Pixel coordinate grounding data
════════════════════

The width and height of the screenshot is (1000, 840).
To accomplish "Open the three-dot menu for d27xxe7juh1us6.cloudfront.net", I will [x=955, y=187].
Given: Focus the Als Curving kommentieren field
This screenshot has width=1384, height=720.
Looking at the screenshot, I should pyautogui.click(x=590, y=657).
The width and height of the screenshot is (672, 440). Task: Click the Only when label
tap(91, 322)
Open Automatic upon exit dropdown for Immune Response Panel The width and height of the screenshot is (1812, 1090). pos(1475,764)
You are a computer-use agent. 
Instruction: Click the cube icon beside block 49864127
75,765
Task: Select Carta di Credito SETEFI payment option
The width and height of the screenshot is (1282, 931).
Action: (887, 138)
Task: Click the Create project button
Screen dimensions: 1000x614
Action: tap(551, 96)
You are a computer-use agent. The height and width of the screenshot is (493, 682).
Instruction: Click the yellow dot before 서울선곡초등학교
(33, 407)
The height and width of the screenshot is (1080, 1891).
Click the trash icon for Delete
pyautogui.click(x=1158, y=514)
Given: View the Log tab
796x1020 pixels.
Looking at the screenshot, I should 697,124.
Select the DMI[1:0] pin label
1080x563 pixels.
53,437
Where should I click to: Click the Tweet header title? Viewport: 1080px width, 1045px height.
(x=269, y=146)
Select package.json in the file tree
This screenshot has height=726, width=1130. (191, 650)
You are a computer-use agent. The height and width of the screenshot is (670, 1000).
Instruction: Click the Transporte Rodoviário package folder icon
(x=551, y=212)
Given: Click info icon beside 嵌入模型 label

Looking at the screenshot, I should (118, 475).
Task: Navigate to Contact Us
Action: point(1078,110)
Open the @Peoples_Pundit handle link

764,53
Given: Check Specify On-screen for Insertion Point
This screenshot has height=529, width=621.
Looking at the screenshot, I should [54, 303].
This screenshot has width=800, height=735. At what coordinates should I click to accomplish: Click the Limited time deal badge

════════════════════

▶ **What you will do**
Filter the entries above and return only the lines holding "accomplish".

▶ **Exercise result**
To accomplish "Open the three-dot menu for d27xxe7juh1us6.cloudfront.net", I will [x=955, y=187].
This screenshot has width=800, height=735. At what coordinates should I click to accomplish: Click the Limited time deal badge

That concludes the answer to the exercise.